■ PROBLEM TO SOLVE: All of the data needs to come back exactly as written.

[Stored items]
──────────

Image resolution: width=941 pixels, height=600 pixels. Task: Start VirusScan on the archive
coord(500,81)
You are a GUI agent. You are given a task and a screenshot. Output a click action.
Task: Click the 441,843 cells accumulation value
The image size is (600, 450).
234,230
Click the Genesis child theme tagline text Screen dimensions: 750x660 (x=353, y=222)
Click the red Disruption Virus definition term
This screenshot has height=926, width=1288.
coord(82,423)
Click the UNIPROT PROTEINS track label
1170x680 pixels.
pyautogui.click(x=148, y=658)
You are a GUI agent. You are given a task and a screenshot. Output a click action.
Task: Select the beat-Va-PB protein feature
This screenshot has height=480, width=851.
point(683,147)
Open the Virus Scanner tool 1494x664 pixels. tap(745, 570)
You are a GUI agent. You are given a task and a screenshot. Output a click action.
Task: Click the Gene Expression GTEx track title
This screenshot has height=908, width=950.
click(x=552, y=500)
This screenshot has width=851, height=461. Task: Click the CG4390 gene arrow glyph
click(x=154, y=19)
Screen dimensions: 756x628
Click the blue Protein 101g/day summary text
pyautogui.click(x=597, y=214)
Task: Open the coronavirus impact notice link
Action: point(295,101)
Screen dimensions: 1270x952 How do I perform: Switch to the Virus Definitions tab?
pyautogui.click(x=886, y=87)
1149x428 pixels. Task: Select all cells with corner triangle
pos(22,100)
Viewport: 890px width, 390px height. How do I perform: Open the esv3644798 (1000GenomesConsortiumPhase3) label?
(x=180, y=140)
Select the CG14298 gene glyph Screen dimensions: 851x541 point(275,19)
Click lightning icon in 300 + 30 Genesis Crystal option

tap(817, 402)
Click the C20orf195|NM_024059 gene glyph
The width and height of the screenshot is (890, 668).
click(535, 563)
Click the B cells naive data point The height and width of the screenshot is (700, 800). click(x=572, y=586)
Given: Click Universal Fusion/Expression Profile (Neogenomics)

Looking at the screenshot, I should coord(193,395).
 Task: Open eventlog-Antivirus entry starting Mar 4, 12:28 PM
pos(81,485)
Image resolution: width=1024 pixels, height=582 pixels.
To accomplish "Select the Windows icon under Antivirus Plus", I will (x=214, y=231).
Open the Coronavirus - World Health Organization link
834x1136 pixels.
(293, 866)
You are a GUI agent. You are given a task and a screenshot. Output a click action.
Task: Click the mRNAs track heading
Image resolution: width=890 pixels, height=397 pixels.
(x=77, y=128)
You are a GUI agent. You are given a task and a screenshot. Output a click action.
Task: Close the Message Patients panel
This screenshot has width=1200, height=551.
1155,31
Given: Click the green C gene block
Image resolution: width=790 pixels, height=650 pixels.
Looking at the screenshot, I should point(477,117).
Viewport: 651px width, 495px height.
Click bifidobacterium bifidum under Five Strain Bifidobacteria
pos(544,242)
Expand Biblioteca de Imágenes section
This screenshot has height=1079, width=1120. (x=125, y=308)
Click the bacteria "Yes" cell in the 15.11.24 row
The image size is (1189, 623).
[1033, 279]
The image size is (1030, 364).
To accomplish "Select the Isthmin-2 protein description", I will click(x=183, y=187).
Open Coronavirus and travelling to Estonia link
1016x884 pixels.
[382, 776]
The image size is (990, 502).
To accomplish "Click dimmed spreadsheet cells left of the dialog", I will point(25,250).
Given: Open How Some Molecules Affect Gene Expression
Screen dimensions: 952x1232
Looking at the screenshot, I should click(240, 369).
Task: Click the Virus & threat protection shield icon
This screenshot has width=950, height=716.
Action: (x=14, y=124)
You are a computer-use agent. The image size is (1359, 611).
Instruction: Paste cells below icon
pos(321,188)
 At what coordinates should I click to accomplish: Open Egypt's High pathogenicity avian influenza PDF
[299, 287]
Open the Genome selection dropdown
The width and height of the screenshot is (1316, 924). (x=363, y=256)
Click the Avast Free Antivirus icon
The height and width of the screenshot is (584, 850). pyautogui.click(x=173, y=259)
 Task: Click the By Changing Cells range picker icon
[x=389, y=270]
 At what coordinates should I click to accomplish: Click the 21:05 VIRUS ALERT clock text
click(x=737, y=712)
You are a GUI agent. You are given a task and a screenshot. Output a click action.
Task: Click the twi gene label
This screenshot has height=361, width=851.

──────────

■ TASK ANSWER:
Image resolution: width=941 pixels, height=600 pixels. Task: Start VirusScan on the archive
coord(500,81)
You are a GUI agent. You are given a task and a screenshot. Output a click action.
Task: Click the 441,843 cells accumulation value
The image size is (600, 450).
234,230
Click the Genesis child theme tagline text Screen dimensions: 750x660 (x=353, y=222)
Click the red Disruption Virus definition term
This screenshot has height=926, width=1288.
coord(82,423)
Click the UNIPROT PROTEINS track label
1170x680 pixels.
pyautogui.click(x=148, y=658)
You are a GUI agent. You are given a task and a screenshot. Output a click action.
Task: Select the beat-Va-PB protein feature
This screenshot has height=480, width=851.
point(683,147)
Open the Virus Scanner tool 1494x664 pixels. tap(745, 570)
You are a GUI agent. You are given a task and a screenshot. Output a click action.
Task: Click the Gene Expression GTEx track title
This screenshot has height=908, width=950.
click(x=552, y=500)
This screenshot has width=851, height=461. Task: Click the CG4390 gene arrow glyph
click(x=154, y=19)
Screen dimensions: 756x628
Click the blue Protein 101g/day summary text
pyautogui.click(x=597, y=214)
Task: Open the coronavirus impact notice link
Action: point(295,101)
Screen dimensions: 1270x952 How do I perform: Switch to the Virus Definitions tab?
pyautogui.click(x=886, y=87)
1149x428 pixels. Task: Select all cells with corner triangle
pos(22,100)
Viewport: 890px width, 390px height. How do I perform: Open the esv3644798 (1000GenomesConsortiumPhase3) label?
(x=180, y=140)
Select the CG14298 gene glyph Screen dimensions: 851x541 point(275,19)
Click lightning icon in 300 + 30 Genesis Crystal option

tap(817, 402)
Click the C20orf195|NM_024059 gene glyph
The width and height of the screenshot is (890, 668).
click(535, 563)
Click the B cells naive data point The height and width of the screenshot is (700, 800). click(x=572, y=586)
Given: Click Universal Fusion/Expression Profile (Neogenomics)

Looking at the screenshot, I should coord(193,395).
 Task: Open eventlog-Antivirus entry starting Mar 4, 12:28 PM
pos(81,485)
Image resolution: width=1024 pixels, height=582 pixels.
To accomplish "Select the Windows icon under Antivirus Plus", I will (x=214, y=231).
Open the Coronavirus - World Health Organization link
834x1136 pixels.
(293, 866)
You are a GUI agent. You are given a task and a screenshot. Output a click action.
Task: Click the mRNAs track heading
Image resolution: width=890 pixels, height=397 pixels.
(x=77, y=128)
You are a GUI agent. You are given a task and a screenshot. Output a click action.
Task: Close the Message Patients panel
This screenshot has width=1200, height=551.
1155,31
Given: Click the green C gene block
Image resolution: width=790 pixels, height=650 pixels.
Looking at the screenshot, I should point(477,117).
Viewport: 651px width, 495px height.
Click bifidobacterium bifidum under Five Strain Bifidobacteria
pos(544,242)
Expand Biblioteca de Imágenes section
This screenshot has height=1079, width=1120. (x=125, y=308)
Click the bacteria "Yes" cell in the 15.11.24 row
The image size is (1189, 623).
[1033, 279]
The image size is (1030, 364).
To accomplish "Select the Isthmin-2 protein description", I will click(x=183, y=187).
Open Coronavirus and travelling to Estonia link
1016x884 pixels.
[382, 776]
The image size is (990, 502).
To accomplish "Click dimmed spreadsheet cells left of the dialog", I will point(25,250).
Given: Open How Some Molecules Affect Gene Expression
Screen dimensions: 952x1232
Looking at the screenshot, I should click(240, 369).
Task: Click the Virus & threat protection shield icon
This screenshot has width=950, height=716.
Action: (x=14, y=124)
You are a computer-use agent. The image size is (1359, 611).
Instruction: Paste cells below icon
pos(321,188)
 At what coordinates should I click to accomplish: Open Egypt's High pathogenicity avian influenza PDF
[299, 287]
Open the Genome selection dropdown
The width and height of the screenshot is (1316, 924). (x=363, y=256)
Click the Avast Free Antivirus icon
The height and width of the screenshot is (584, 850). pyautogui.click(x=173, y=259)
 Task: Click the By Changing Cells range picker icon
[x=389, y=270]
 At what coordinates should I click to accomplish: Click the 21:05 VIRUS ALERT clock text
click(x=737, y=712)
You are a GUI agent. You are given a task and a screenshot. Output a click action.
Task: Click the twi gene label
This screenshot has height=361, width=851.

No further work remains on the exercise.